**ASSIGNMENT**
Please report how many lines in the data underneath hold the word "agent", with no other text.

Dataset items
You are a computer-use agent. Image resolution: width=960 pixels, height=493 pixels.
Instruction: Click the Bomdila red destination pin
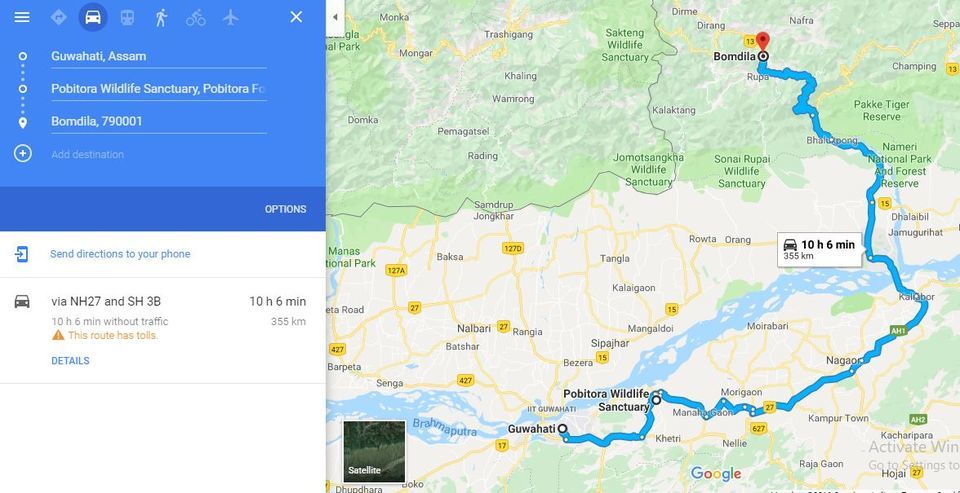[762, 42]
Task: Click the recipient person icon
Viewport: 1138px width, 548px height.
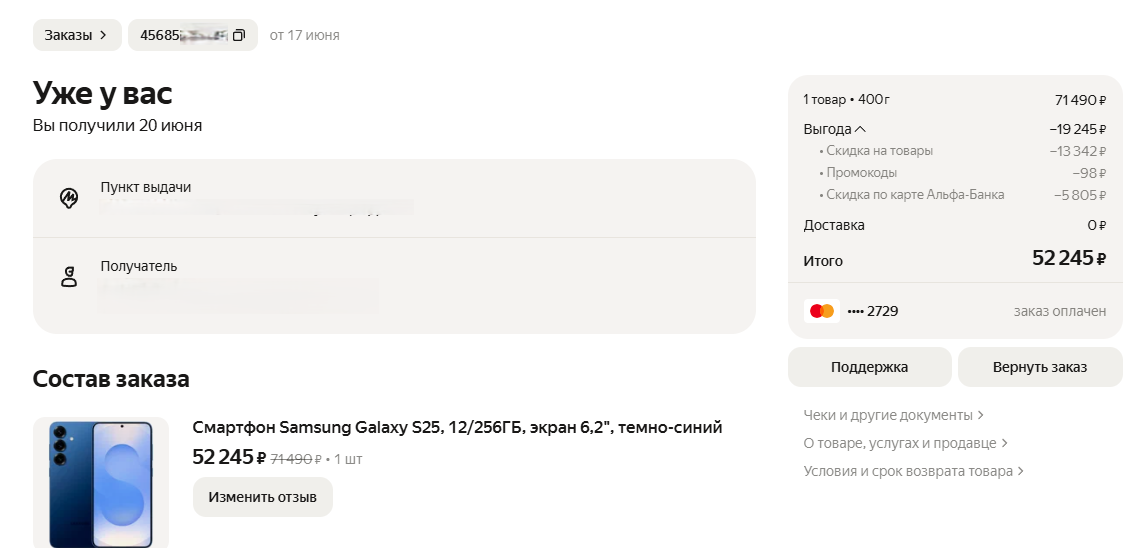Action: click(69, 277)
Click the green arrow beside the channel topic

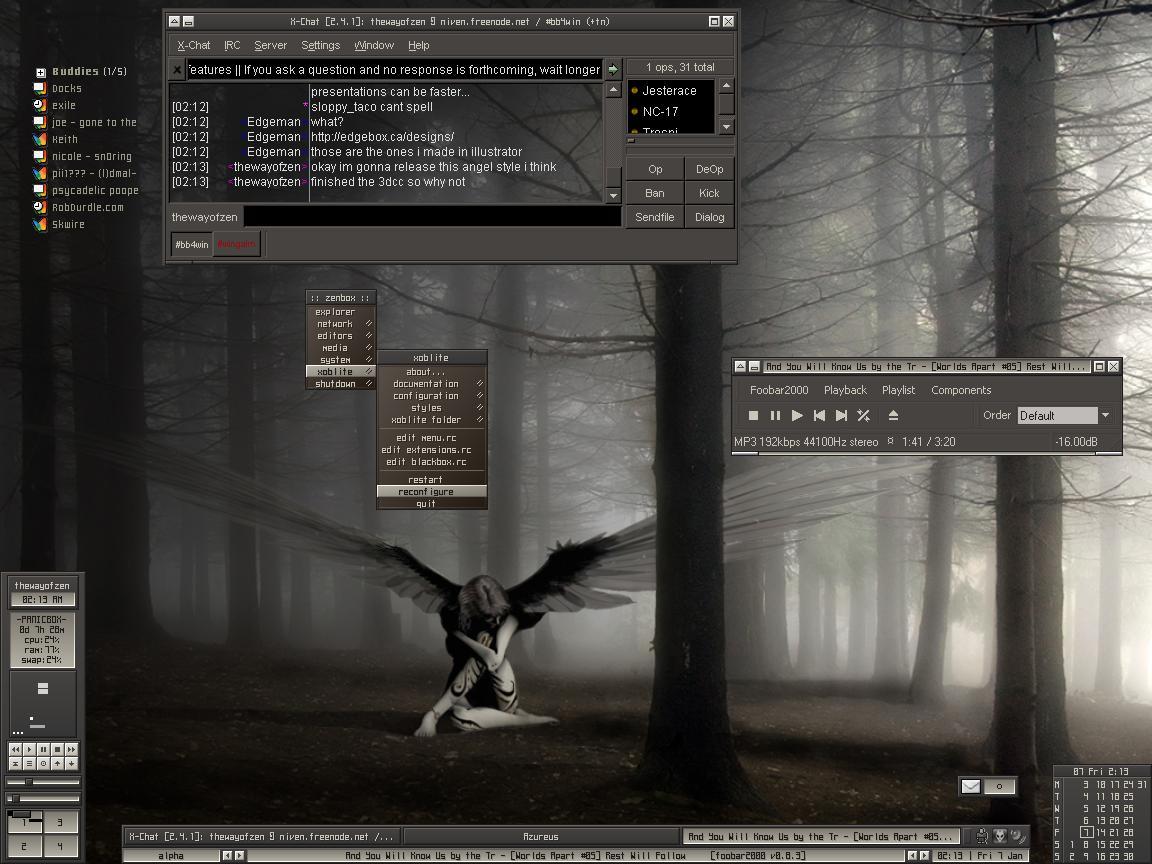[x=613, y=69]
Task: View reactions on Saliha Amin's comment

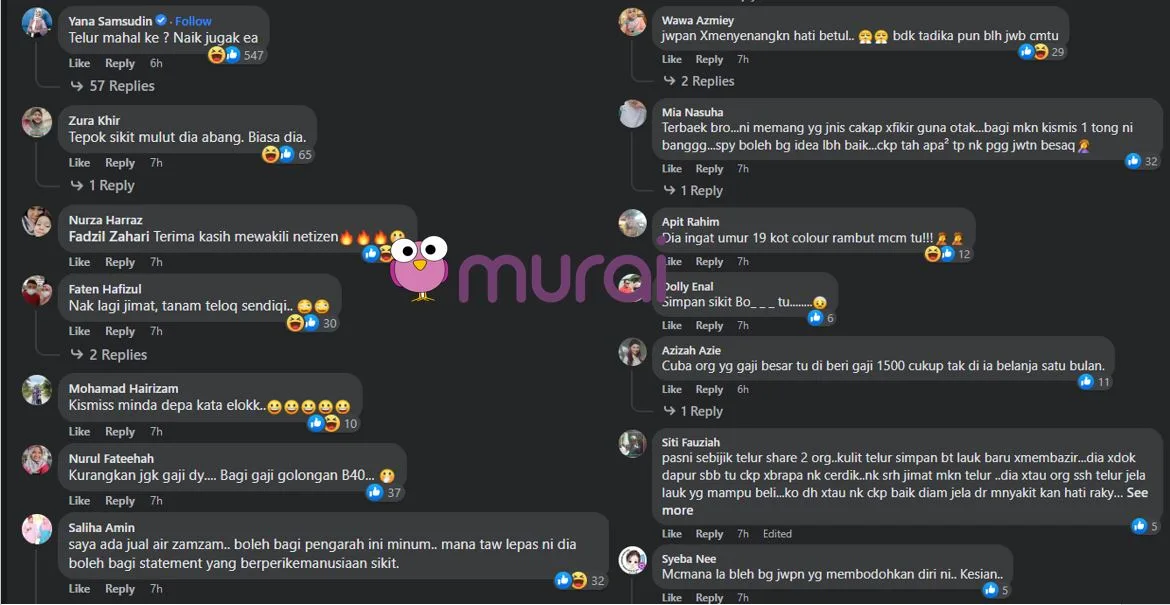Action: click(x=581, y=580)
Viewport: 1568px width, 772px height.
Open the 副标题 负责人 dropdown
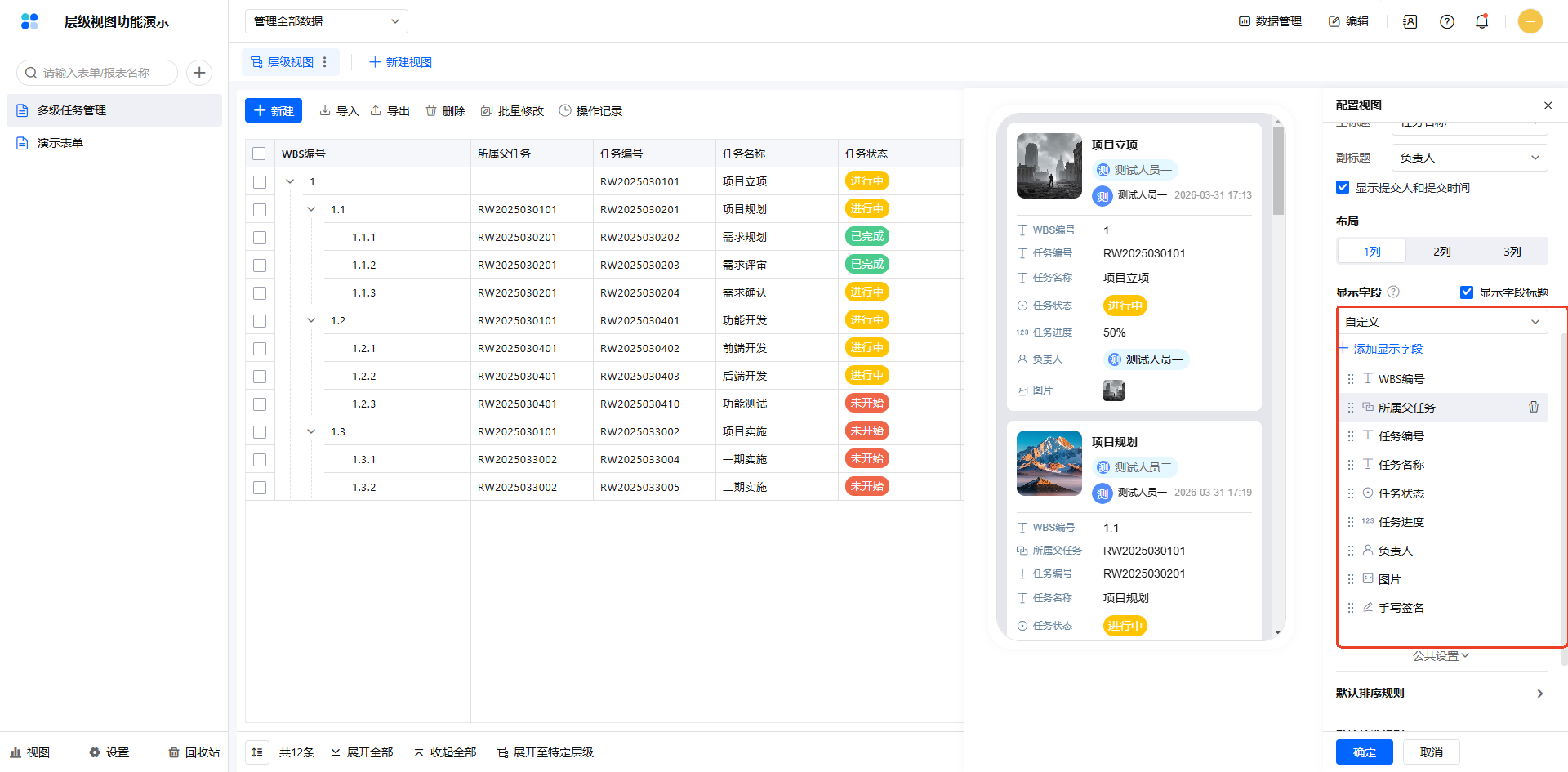coord(1469,158)
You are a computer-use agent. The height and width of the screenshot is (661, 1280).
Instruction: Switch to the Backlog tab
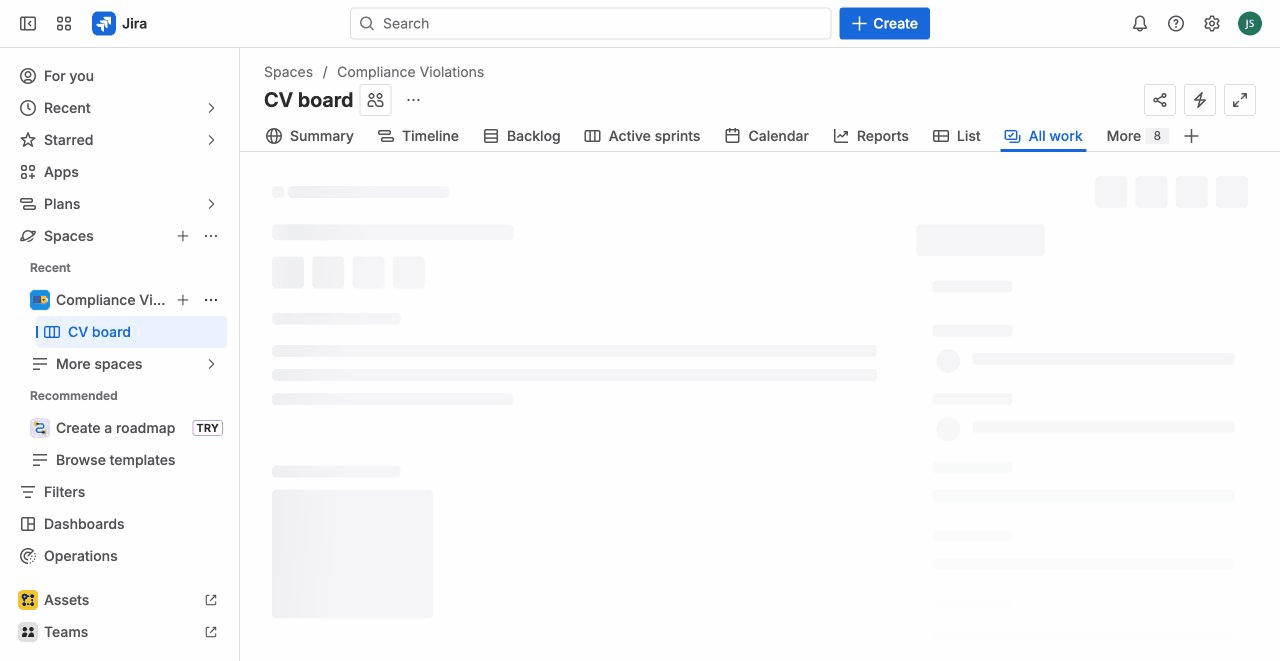click(x=522, y=136)
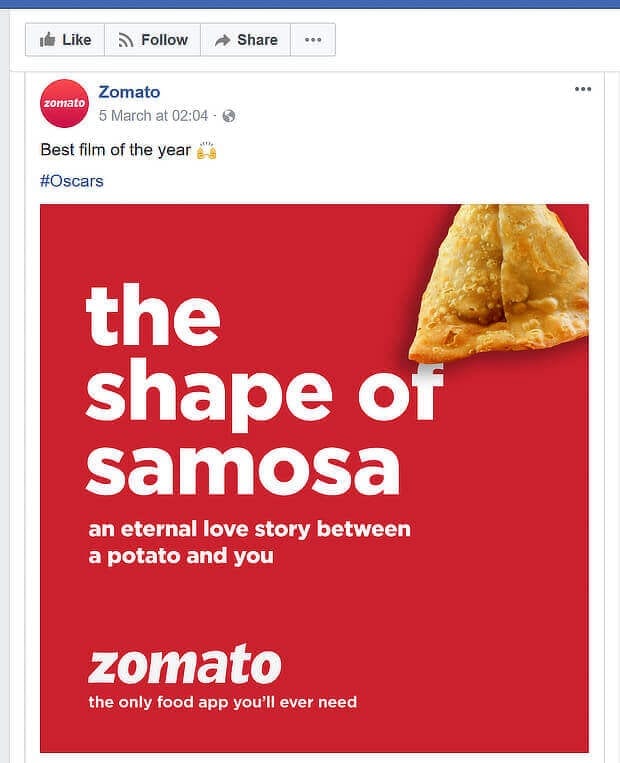Open the Zomato round profile picture
This screenshot has height=763, width=620.
point(65,103)
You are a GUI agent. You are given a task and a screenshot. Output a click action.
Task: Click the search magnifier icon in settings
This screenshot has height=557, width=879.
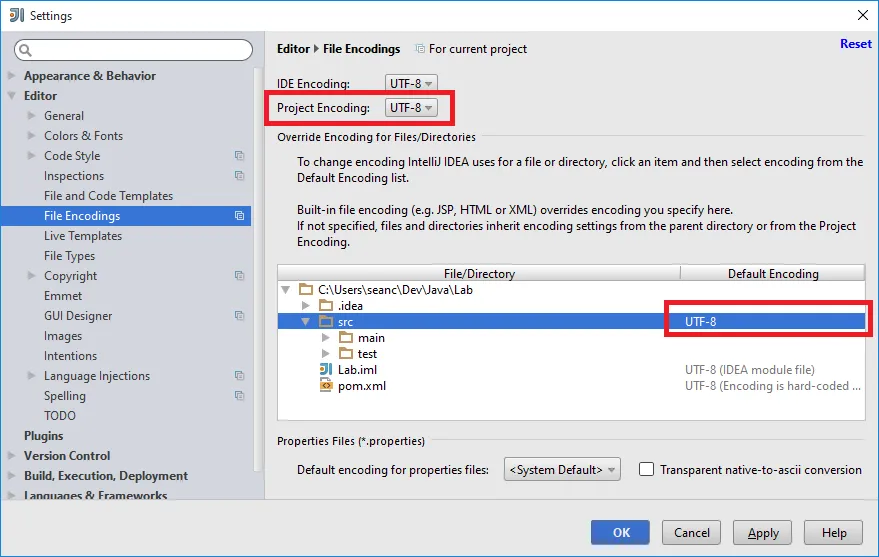(x=25, y=50)
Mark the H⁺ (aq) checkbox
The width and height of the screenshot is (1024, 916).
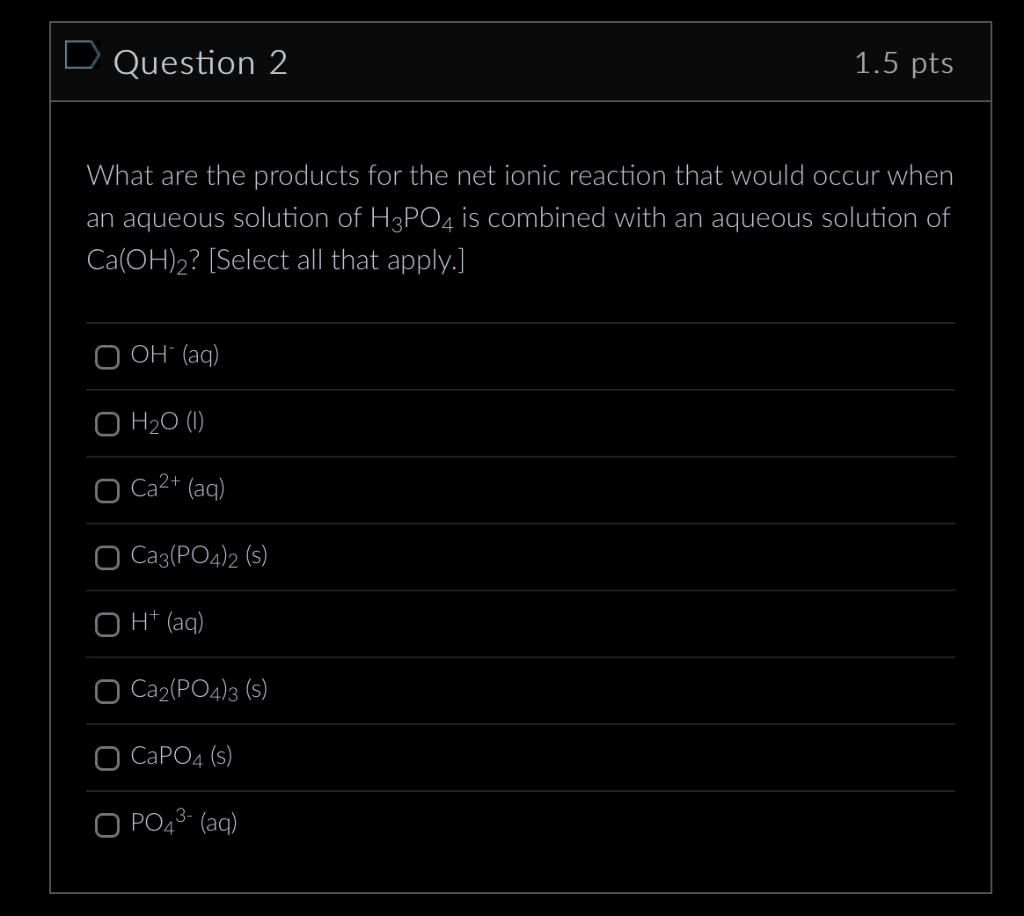(107, 625)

**RESPONSE FOR THIS EXERCISE**
3